Sebuah pernyataan Audifax bahwa menariknya pembahasan tentang Tuhan adalah  “... Tuhan ada dimana-mana sekaligus Tuhan tidak ada dimana-mana.” Atas nama pembelaan Tuhan, berapa banyak pertumpahan darah terjadi?. Peperangan terus dilakukan atas nama Tuhan. Tuhan yang mana?, Para ateism tertawa melihat kekonyolan ini, “peperangan atas nama Tuhan”, sementara Tuhan hanya ilusi, sesuatu yang tidak ada. Sementara bagi yang masih merindukan Tuhan, menganut pluralisme, tidak ada Tuhan ini dan Tuhan itu, semua agama adalah sama, perbedaan agama hanya menimbulkan pertumpahan darah yang tak seharusnya terjadi. Karena sejatinya Tuhan adalah satu. Kepercayaan pada tingkat pluralitas ini membuat Tuhan yang tidak pasti. Tuhan hanya sekedar semangat yang menyemangati seperti utopia yang membuat kehidupan bermakna. Sebuah pelarian dari nihilisme kehidupan. Atau sejatinya “ketidak pastian Tuhan” itulah ”Tuhan yang pasti”, karena ketika Tuhan telah dipastikan, terkonstruksi dalam sebuah bahasa, maka makna Tuhan menjadi terlalu sempit. Sebaliknya ketika Tuhan telah termaknai maka kata “Tuhan” menjadi tidak lagi penting. Bagi para penganut agama yang fanatik tentu saja pluralisme tidak benar.

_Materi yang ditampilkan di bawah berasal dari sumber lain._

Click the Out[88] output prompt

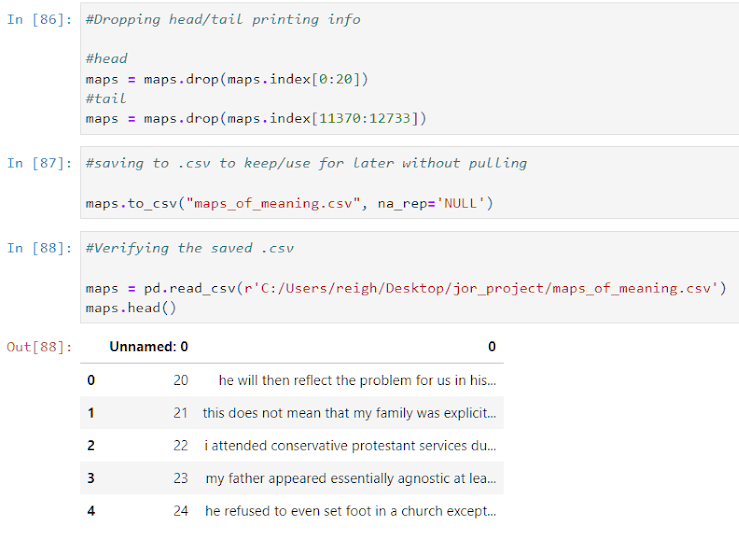(38, 347)
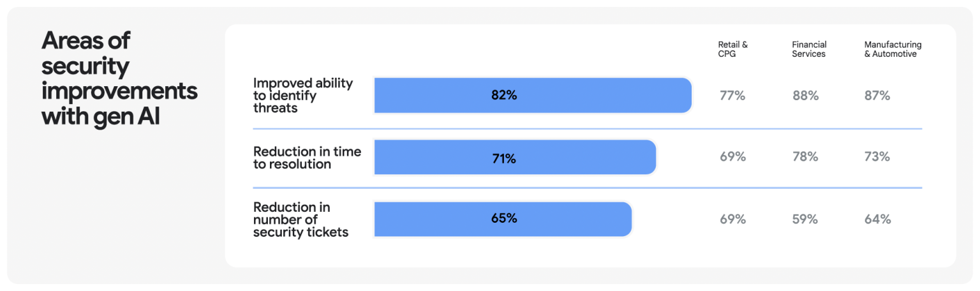
Task: Select the 82% blue bar
Action: coord(532,96)
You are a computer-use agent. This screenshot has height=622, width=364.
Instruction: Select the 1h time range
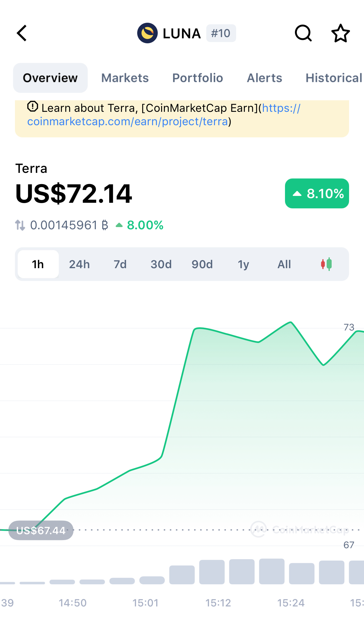point(38,264)
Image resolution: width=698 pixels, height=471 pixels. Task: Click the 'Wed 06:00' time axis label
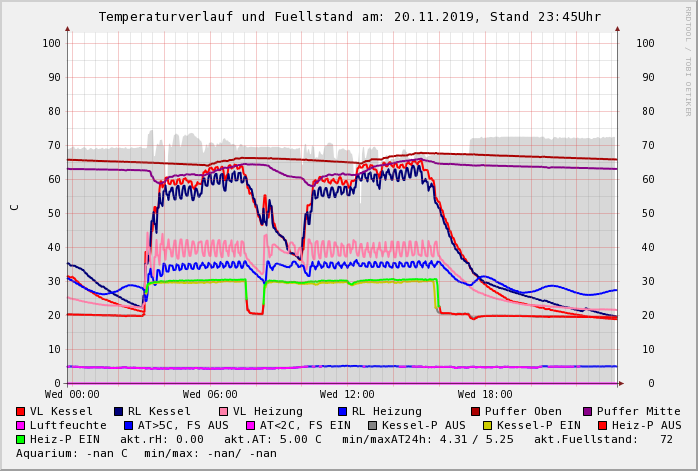coord(210,395)
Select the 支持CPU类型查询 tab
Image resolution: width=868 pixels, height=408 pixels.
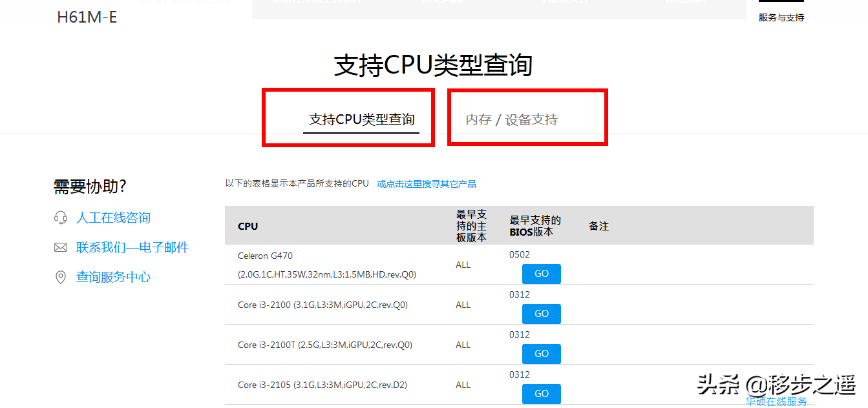pyautogui.click(x=361, y=119)
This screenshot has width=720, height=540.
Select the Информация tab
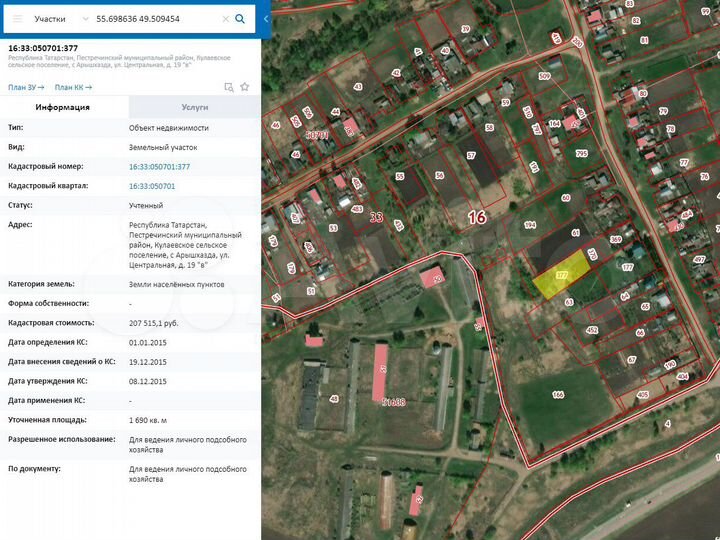63,106
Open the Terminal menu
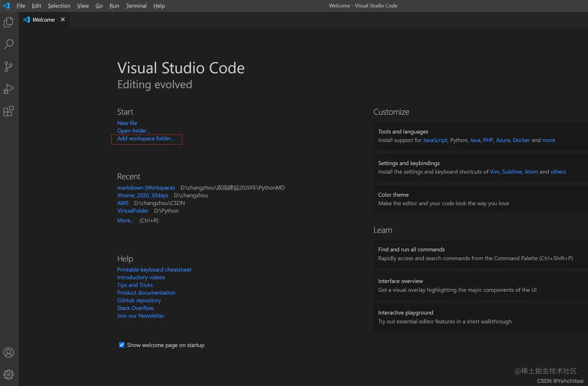 click(136, 5)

Ketika perang, pertumpahan darah, sementara pembelaan atas nama Tuhan terus dilakukan, apa yang dilakukan Tuhan?, tetap diam, tertawa, menangis, atau manusia mulai membayangkan rupa Tuhan yang tentu saja logika manusia tak akan mampu mencapainya. Pemikiran manusia akan rupa Tuhan hanya akan mereduksi Tuhan,  menghadirkannya dalam bentuk simbol, benda, kalimat, yang mampu dipahami manusia. menjadikanNya sebuah sesembahan yang disembah. Do’a dilakukan sebagai pujian, permohonan pada sesuatu yang berwujud dan tak hidup. Sekedar pemuasan batin, pelarian dari kelemahan, sebuah pegangan. Penyemangat dalam ketidakpastian. Bukan penyatuan diri dengan Tuhan.
Sementara pembelaan Tuhan terus dilakukan, ribuan pertanyaan bermunculan. Apakah Tuhan butuh dibela?. Atas alasan apa?. Apakah Tuhan akan mati jika tidak dibela?, dan apakah ini artinya Tuhan membutuhkan manusia untuk tetap hidup?. Bagaimana mengartikan Tuhan yang hidup?. Apa Tuhan hidup karena selalu diperdebatkan dalam suatu pertikaian?. Kenapa harus bertikai?, apa karena manusia yang selalu dalam pencarian akan Tuhan?. Lalu bagaimana jika pencarian telah usai?, Tuhan telah ditemukan dan tidak adalagi pertikaian?, apa Tuhan akan mati?, dan seterusnya akan tetap menjadi pertanyaan dengan jawaban yang masih berwujud pertanyaan, “kapan pencarian manusia akan Tuhan itu usai?”. Dalam hukum alam selalu ada siang-malam, atas-bawah, materi-amateri. Berlakukah hukum ini terhadap Tuhan?, yakni “Tuhan ada karena adanya makhluk”. Jika makhluk tidak ada (Tuhan tidak menciptakan makhluk) maka dimanakah istilah “Tuhan”?.